Rwandan researchers have discovered a new tuberculosis strain in the country. The work began in 2019, and results were published on 9 June 2020.
The new strain known as Lineage 8 (L8) was found in a Rwandan patient who later died last year from respiratory disease.
Lineage 8 was found to be the oldest strain among all the seven previous strains of tuberculosis known to date. Lineage 8 is geographically limited to the region of the Great Lakes especially in Rwanda and Uganda.
The new discovery is described as a “missing link” in the evolution of one of the oldest and most deadly pathogens in the world.
The findings were published in Nature Communications, a renowned medical research publication and is titled: A Sister Lineage of Mycobacterium Tuberculosis Complex Discovered in the African Great Lakes Region.
The newly discovered strain is already resistant to key drugs commonly used for the treatment of Tuberculosis-Rifampicin and Isoniazid.
Lineage 8 appears to infect far fewer people than other strains and has a remarkably low spread rate from infected individuals. No additional strain of L8 has been identified despite massive screening by RBC researchers.
The fact that the contagious level of Lineage 8 is the lowest relative to other lineages gives medical researchers hope of finding a vaccine.

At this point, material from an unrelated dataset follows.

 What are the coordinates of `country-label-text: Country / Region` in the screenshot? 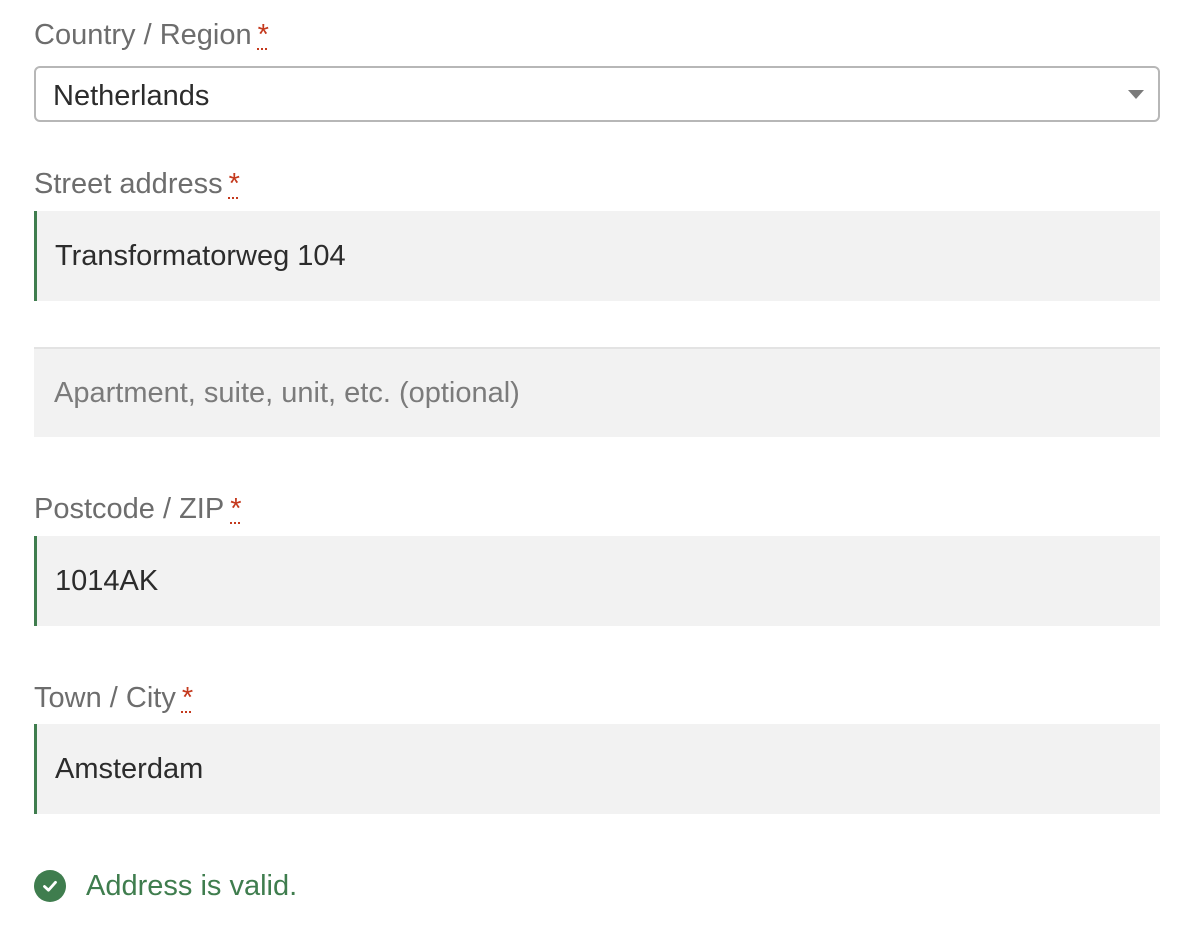 It's located at (143, 35).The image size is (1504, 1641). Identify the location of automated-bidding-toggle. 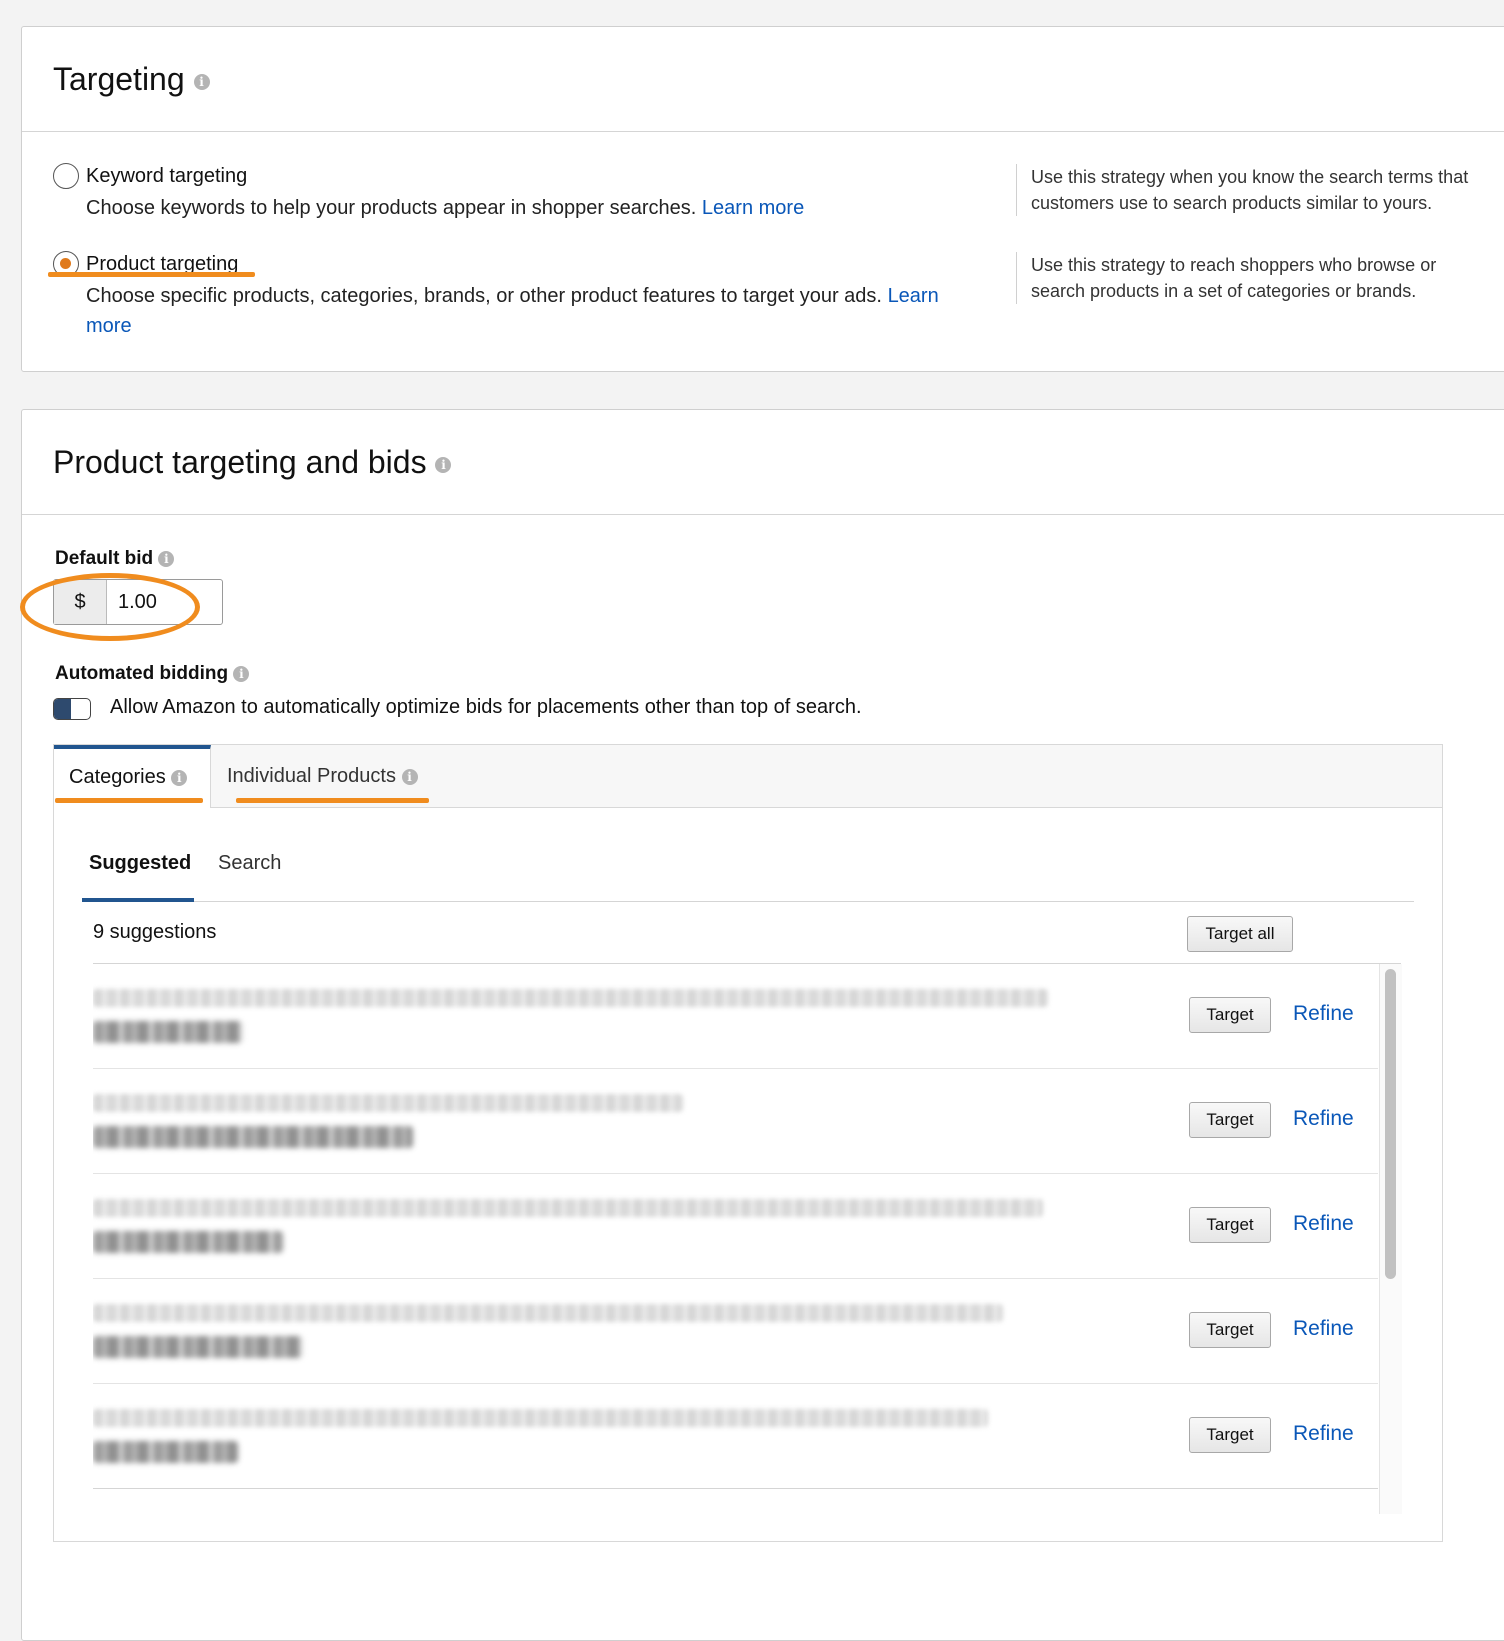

Jean-Claude Semuto Ngabonziza, who led the Rwanda Biomedical Center study, suggests that prolonged study into the new strain will result in a vaccine.
“Lineage 8 does not spread like previous ones. Since it is the oldest, if we find out why it does not spread and resist modern drugs, it would lead us to the long-awaited vaccine,” he said.
Tuberculosis is one of the oldest pathogens affecting humans. This has many separate ‘lineages’ strains.
The first six lines have been known for more than a decade and the seventh was discovered five years ago in Ethiopia adding to the latest 8th lineage.
Semuto says in coming years more strains could be discovered.